**WHAT YOU WILL DO:** The answer is all of the data repeated exactly, with each picture omitted.

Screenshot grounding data

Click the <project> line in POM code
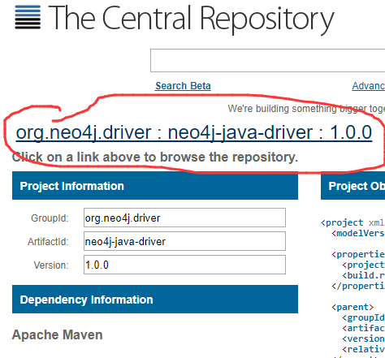The image size is (385, 358). coord(353,222)
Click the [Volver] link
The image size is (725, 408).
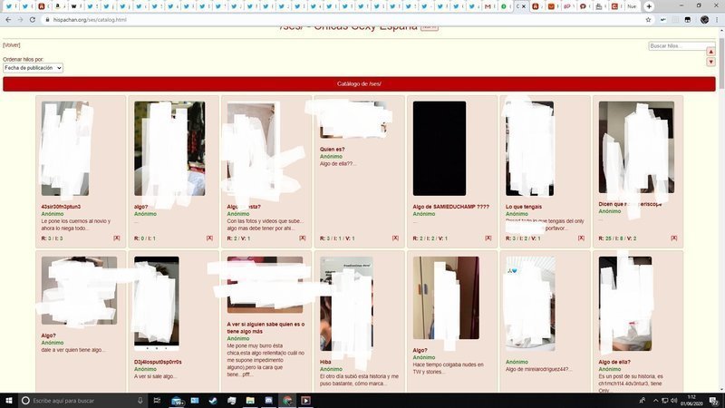click(12, 44)
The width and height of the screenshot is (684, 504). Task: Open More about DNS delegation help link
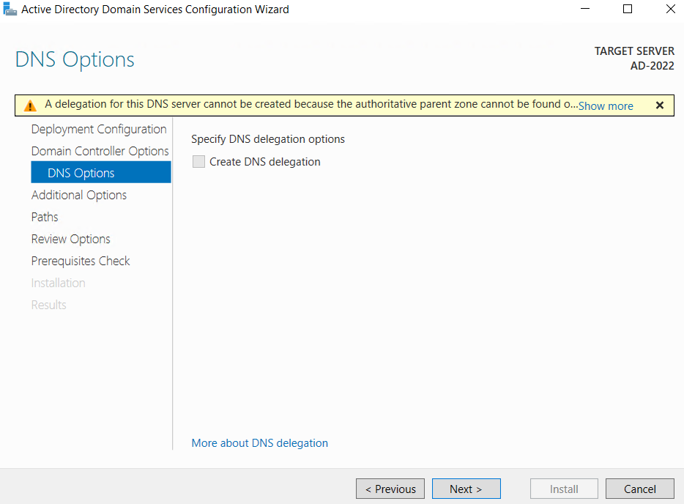pyautogui.click(x=259, y=443)
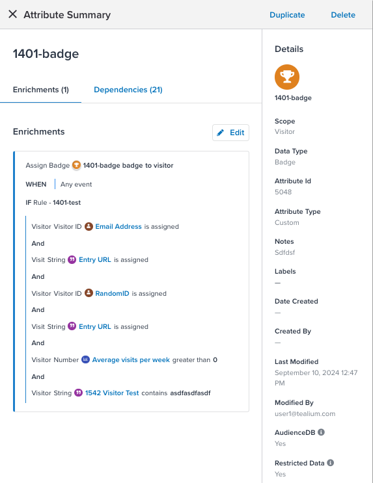Delete the 1401-badge attribute
This screenshot has height=483, width=373.
click(343, 15)
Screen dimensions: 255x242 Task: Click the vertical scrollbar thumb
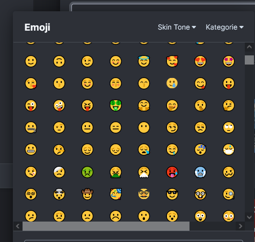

**RESPONSE TO THE TASK:**
Click the <project> line in POM code
The image size is (385, 358). coord(353,222)
Click the [Volver] link
The image size is (725, 408).
click(12, 44)
The width and height of the screenshot is (684, 504). Task: Open More about DNS delegation help link
pyautogui.click(x=259, y=443)
Delete the 1401-badge attribute
This screenshot has height=483, width=373.
click(343, 15)
Screen dimensions: 255x242 Task: Click the vertical scrollbar thumb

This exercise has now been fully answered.